Meta’s leaders, however, believed collaboration between experts would ultimately yield richer progress in this sector, as opposed to each company keeping their respective innovation to themselves. This software development method, called “open source,” played a role in DeepSeek’s development of R1, which used parts of the technology Meta made available.
Ragavan Srinivasan, Meta’s vice president, celebrates this result: “Our open source strategy was validated … The more people who have access to the technology needed to move things forward faster, the better.” The higher-ups at Meta see R1 as a win for small companies, which they believe can now hold their own against tech giants.
DeepSeek has followed suit, making R1 open source as well. This could yield progress for all, as their innovation appears to have brought down the extremely high price of AI development — which could possibly now be replicated.
Chief AI scientist at Meta, Dr. Yann LeCun, argues that DeepSeek’s feat reflects open source models overtaking proprietary ones, rather than China overtaking America. “Because their work is published and open source, everyone can profit from it,” he stated on LinkedIn.
DeepSeek’s feat could still pose national security concerns.

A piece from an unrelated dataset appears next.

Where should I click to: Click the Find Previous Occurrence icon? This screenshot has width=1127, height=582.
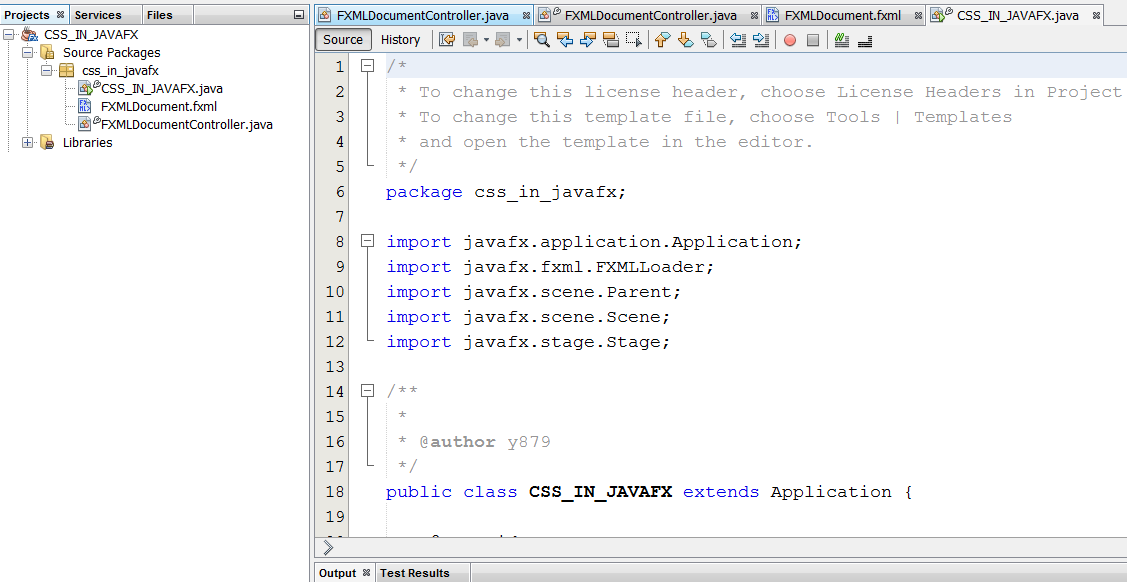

Issues raised include cybersecurity, intellectual property theft, data privacy, and more.
AI technology can be used to carry out advanced cyberattacks: “security experts warn that DeepSeek could be leveraged by Chinese intelligence services to conduct large-scale espionage, exploit zero-day vulnerabilities, and enhance China’s cyber warfare capabilities.” DeepSeek could theoretically help the CCP infiltrate American infrastructure, including financial and governmental systems.

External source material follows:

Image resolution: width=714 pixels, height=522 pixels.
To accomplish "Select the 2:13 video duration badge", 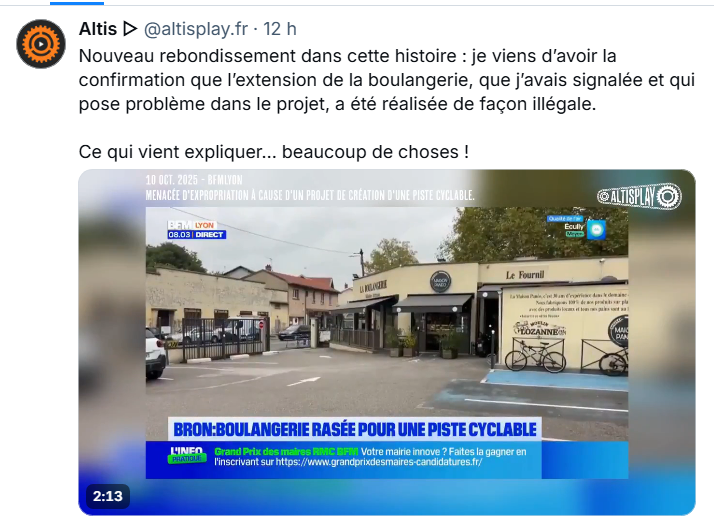I will pos(108,496).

Furthermore, there is concern that R1 may transmit user data to China Mobile, a state-controlled telecommunications company that the U.S. banned for national security threats, raising serious privacy concerns.
DeepSeek’s model also appears to defer to the Chinese government on certain issues, exhibiting possible censorship. For example, when asked about Taiwan’s independence (which the CCP claims sovereignty over), the model gave varied responses, one of which described the island as “an inalienable part of China’s territory.”
So, it’s a double-edged sword.
All of these complex factors go to say that the so-called race for AI development is not a clear-cut one. Open sourcing adds a collaborative aspect to the mix, which paints a more synergistic picture of this new field’s development. But important geopolitical factors keep the arena competitive — and it’s still anyone’s game.
DeepSeek’s use of American chips to build R1 indicates a key edge of the United States: despite the company’s innovative measures, computing power remains a critical component of progress.
The U.S. has an important lead over China in computational capability, and is maintaining the upper hand in this regard.